§ Source text
==================================================

Not four score, but seven years ago we launched Serotek. I like to think that the company was conceived on liberty. In fact our first product was all about emancipation – helping blind people access the internet with little or no training, using an easy menu selection process. Even the name was liberty-based, but we’ve since stopped using that brand name.
The first product was an Internet appliance. We were more than a little ahead of the market and our original prototype appliance was about the size of a microwave oven. But compared to everything else out there it was a miracle – a breakthrough in human computer interface where we made the computer do the work, rather than the human.
The percentage of blind people using the Internet in those days was miniscule – just the super geeks. I’ll never forget the joy of a newly blind lady in her sixties who had never in her life used a computer when, with just her voice, she got on line using our product and made a purchase. She was so excited. Our little product had opened a door she never thought she would go through.
Back in 2002 we began to build what is now the SA Mobile Network – the largest compilation of blind-friendly web sites and online services in existence. Our mission then, as now was Accessibility Anywhere for Everyone. I like to think we were the first company to look at blind people as people, rather than as needy disabled folks that the government was going to take care of.
The competition paid no attention to us. We weren’t even on their radar screen. They had a business model that worked – for them – and they weren’t about to change it.

==================================================

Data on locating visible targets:
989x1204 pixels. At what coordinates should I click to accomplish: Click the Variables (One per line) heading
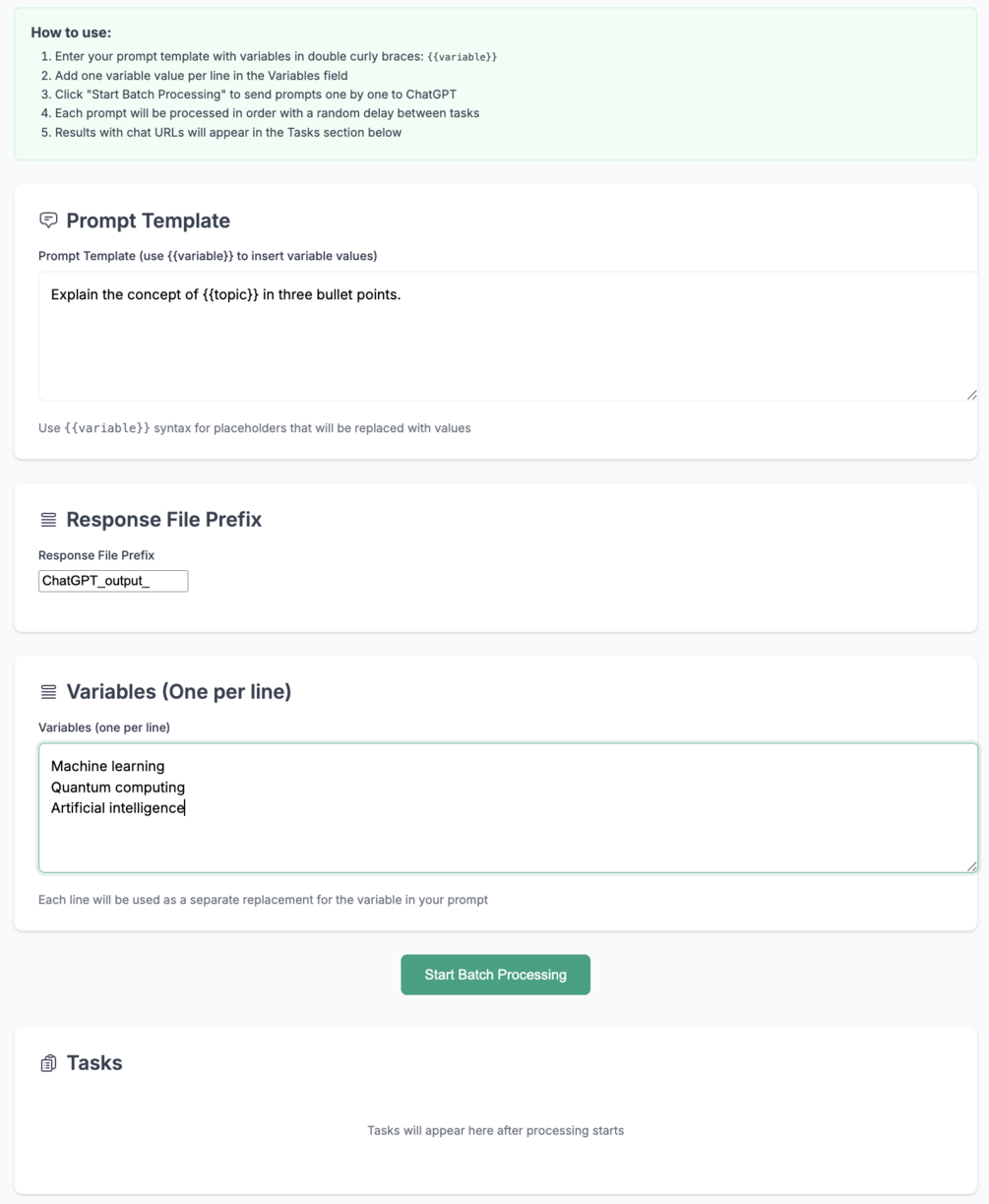coord(178,691)
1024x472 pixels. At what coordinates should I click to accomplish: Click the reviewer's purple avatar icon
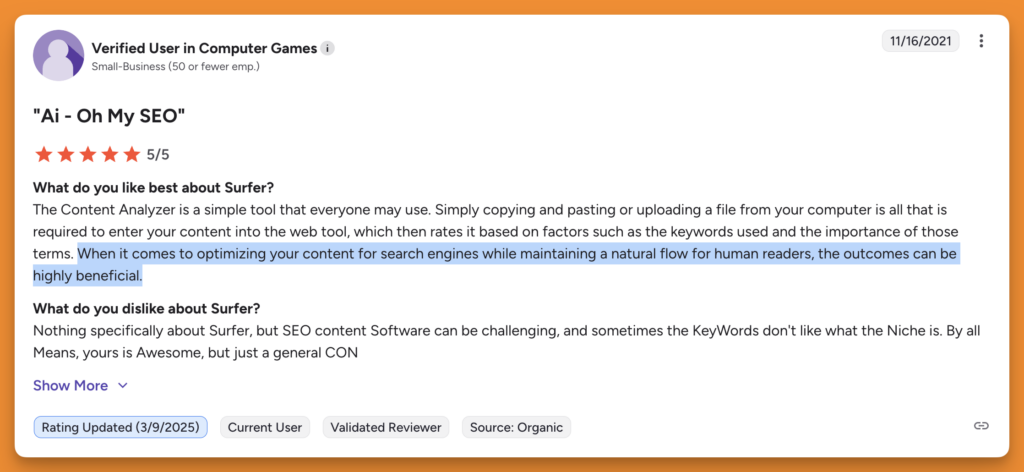pyautogui.click(x=58, y=55)
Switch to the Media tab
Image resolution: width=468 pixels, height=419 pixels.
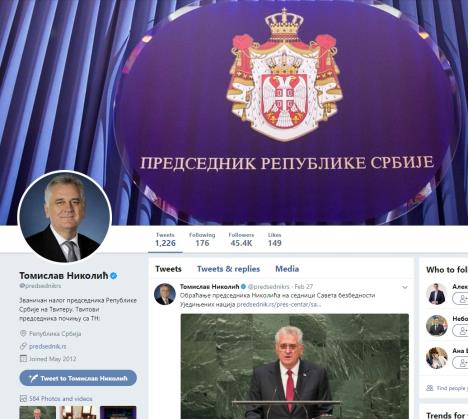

==================================================

§ Task objective
Decide whether each statement agrees with the text above on Serotek's early years. Answer yes or no for each, and quote the deciding words of the text: (a) Serotek's first product was an Internet appliance. (b) Serotek began building the SA Mobile Network in 2005. (c) The competition paid close attention to Serotek.

§ Task result
(a) Yes: "The first product was an Internet appliance."
(b) No: "Back in 2002 we began to build what is now the SA Mobile Network"
(c) No: "The competition paid no attention to us."